- **PASSAGE**
>>
After an eventful outing in Baku last time out, Alpine gets ready for the first of two home Grands Prix in France. Executive Director Marcin Budkowski underlines the importance of the team's home race and discusses the areas for improvement to the A521.
How special is a home Grand Prix?
Marcin Budkowski: A home race for every team is special. Alpine is a French brand with its headquarters in France, while the Formula 1 Team is primarily based in the UK, so we could even say we have two home races! It's a pleasure to represent Alpine on France soil, especially in such a beautiful region, but there is also added attention on the team. There are more fans supporting us in the grandstands, VIPs and executives from the Renault Group and therefore the extra pressure to perform. Once the race weekend starts, though, every individual is focused on getting the most out of the car, the drivers and the whole Team as we do at every race.
What are the key challenges at Circuit Paul Ricard?
MB: Circuit Paul Ricard is a great circuit with some exciting combinations of slow, medium and high-speed corners as well as long straights that give opportunities to overtake. It's a more conventional Formula 1 circuit than Monaco and Baku with the runoff areas and drivers able to push the limit without the risk of extreme consequences that we saw at the last two rounds.
Besides a few minor improvements to the car, we've had to make some modifications to our rear wing, in line with the new technical directive issued by the FIA.
What is the verdict after Azerbaijan?
MB: Overall, it was an encouraging weekend up until Sunday. Our pace was relatively competitive on Friday up until Saturday and we reached Q3 with one car after a tricky session with many yellow and red flags. It was disappointing for Esteban to retire early on with a reliability issue, and unfortunately our race pace wasn't strong enough to allow Fernando to fight for good positions in the race. It took a fantastic effort from him to secure sixth position in the last two laps.
How is the team aiming to combat its current race pace deficit?
MB: We have work to do to understand our race pace deficit and it's something we're actively investigating. It's clear the car is capable of good performances in qualifying, but on some circuits, we can't seem to replicate that good pace in race conditions, and that's something we need to get on top of to score bigger points in the Championship. We hope that our findings so far will help us achieving a good result in France, on a full-time circuit more typical of what we normally see in Formula 1.
It's been a long three years since Esteban Ocon last raced on home soil. He heads to Circuit Paul Ricard feeling determined to deliver a strong result for his, and the team's, home fans as the French Grand Prix gets set for 'la Summer Race'.
How much are you looking forward to racing in front of your home fans?
Esteban Ocon: It feels like so long ago since I lined up for my home Grand Prix in France, so I'm very much ready and looking forward to doing that once again this weekend. Obviously, I wasn't racing in 2019 and, last year, there wasn't a French Grand Prix, so I definitely have extra motivation and energy coming into this race. I think everyone in the team is desperate for a good race on home soil, and we'll be working hard to do just that. It's the south of France, nice weather, fans in the grandstands and the fastest cars in the world... I can't wait!
<<
- **AIM OF THE TASK**
Turn the paragraph of the interview that begins "Overall, it was an encouraging weekend" into a short bulleted list that keeps its main facts.

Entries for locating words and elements
>>
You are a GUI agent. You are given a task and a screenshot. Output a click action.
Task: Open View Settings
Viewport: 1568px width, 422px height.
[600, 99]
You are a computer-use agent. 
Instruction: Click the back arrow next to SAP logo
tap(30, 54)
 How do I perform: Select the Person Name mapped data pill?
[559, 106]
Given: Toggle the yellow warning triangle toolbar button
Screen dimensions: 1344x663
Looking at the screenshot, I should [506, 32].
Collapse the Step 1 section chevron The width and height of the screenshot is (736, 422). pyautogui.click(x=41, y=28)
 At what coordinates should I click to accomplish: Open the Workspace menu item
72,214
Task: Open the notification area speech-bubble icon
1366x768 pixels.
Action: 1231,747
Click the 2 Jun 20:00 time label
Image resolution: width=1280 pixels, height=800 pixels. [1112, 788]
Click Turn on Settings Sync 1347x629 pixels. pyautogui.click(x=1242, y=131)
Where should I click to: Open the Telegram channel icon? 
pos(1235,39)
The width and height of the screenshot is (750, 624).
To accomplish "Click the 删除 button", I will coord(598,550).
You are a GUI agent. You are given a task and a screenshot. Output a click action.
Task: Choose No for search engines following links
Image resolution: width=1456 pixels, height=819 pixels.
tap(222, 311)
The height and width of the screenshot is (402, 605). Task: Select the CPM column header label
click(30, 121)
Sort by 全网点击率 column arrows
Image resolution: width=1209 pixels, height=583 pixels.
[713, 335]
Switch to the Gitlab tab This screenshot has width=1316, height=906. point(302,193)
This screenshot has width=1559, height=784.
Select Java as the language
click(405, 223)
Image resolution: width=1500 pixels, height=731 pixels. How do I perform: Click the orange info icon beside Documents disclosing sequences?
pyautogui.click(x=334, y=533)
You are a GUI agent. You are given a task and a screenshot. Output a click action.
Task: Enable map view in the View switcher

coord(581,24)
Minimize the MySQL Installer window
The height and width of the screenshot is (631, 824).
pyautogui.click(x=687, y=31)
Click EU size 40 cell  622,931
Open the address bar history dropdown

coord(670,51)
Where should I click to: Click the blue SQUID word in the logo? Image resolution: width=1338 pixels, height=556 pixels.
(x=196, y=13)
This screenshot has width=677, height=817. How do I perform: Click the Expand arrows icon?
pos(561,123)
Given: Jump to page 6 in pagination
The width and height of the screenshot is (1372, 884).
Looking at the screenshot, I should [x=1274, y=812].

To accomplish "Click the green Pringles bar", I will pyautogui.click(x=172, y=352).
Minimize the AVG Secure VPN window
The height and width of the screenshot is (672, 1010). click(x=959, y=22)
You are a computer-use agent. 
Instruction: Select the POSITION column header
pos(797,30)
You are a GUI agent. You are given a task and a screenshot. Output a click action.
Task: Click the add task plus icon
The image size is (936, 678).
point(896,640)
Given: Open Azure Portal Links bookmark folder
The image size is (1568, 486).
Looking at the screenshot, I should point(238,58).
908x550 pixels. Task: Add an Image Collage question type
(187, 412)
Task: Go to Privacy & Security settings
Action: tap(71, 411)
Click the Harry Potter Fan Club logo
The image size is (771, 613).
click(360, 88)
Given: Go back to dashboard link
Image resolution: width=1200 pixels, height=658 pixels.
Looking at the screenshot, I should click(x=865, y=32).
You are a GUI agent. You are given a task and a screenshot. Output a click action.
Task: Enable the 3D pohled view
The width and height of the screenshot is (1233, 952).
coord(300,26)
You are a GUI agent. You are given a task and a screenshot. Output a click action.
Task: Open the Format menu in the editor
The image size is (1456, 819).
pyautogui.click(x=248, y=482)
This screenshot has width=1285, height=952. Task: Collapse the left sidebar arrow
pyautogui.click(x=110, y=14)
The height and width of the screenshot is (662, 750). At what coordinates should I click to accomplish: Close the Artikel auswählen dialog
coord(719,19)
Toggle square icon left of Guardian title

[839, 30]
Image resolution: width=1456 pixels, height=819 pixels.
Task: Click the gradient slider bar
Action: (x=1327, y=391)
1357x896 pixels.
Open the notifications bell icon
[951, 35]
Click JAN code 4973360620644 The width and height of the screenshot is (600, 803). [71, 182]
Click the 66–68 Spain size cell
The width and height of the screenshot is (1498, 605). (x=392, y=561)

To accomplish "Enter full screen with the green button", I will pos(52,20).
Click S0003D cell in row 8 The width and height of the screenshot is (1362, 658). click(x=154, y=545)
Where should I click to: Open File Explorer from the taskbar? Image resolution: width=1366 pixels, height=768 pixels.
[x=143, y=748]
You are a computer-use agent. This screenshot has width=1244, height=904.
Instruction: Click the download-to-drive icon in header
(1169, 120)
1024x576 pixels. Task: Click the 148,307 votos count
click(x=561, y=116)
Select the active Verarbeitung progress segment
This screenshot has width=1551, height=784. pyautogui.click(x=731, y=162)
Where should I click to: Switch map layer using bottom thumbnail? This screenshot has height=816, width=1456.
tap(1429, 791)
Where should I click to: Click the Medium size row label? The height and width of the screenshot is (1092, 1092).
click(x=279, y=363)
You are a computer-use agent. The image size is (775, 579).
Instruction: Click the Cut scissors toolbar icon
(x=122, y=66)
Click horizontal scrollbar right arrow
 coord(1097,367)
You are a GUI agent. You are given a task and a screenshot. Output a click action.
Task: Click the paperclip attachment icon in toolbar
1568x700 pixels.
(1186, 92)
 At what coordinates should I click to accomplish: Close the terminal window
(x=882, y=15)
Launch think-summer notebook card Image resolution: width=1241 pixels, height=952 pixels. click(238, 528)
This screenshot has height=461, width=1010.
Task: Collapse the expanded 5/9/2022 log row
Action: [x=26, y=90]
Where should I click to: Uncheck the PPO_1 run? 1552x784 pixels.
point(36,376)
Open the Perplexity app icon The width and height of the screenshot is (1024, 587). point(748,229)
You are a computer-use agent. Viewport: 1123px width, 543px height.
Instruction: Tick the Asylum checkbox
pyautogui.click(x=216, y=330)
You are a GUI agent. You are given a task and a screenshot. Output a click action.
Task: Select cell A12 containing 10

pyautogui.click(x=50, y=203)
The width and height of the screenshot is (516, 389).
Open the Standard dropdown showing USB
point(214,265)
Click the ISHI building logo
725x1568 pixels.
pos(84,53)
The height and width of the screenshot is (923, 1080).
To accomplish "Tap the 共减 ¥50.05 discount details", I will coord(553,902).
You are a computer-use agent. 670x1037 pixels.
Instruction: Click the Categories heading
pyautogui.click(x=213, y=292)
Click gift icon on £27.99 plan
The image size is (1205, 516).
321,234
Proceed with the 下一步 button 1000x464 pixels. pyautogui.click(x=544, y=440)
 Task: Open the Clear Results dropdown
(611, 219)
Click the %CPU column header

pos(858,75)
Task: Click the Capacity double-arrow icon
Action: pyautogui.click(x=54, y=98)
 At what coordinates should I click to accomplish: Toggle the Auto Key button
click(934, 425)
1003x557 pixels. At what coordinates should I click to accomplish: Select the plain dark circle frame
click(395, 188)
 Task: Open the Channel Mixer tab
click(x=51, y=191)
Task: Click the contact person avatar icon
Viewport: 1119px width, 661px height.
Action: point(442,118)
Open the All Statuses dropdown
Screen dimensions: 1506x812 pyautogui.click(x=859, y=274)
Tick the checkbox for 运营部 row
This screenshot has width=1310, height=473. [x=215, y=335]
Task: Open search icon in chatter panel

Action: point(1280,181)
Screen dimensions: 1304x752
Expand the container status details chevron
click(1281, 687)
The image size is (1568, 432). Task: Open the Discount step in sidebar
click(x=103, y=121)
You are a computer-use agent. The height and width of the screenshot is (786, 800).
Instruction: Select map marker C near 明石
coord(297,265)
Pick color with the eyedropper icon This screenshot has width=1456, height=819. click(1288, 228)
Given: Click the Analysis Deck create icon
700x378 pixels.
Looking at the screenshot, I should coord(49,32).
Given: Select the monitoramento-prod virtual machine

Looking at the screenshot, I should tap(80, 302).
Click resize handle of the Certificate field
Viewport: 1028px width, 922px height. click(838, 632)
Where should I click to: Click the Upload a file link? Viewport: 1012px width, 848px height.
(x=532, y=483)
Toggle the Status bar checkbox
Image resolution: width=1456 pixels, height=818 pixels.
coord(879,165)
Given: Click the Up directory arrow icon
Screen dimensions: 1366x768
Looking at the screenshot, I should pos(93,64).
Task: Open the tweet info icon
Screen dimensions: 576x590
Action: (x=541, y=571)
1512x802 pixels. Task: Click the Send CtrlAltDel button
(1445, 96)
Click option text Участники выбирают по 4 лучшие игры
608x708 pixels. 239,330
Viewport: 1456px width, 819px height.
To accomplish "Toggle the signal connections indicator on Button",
<<
- **CORRECT ANSWER**
- The weekend was encouraging until Sunday.
- Pace was relatively competitive from Friday to Saturday.
- One car reached Q3 after a tricky session with many yellow and red flags.
- Esteban retired early with a reliability issue.
- Race pace wasn't strong enough for Fernando to fight for good positions.
- Fernando made a fantastic effort to secure sixth place in the last two laps.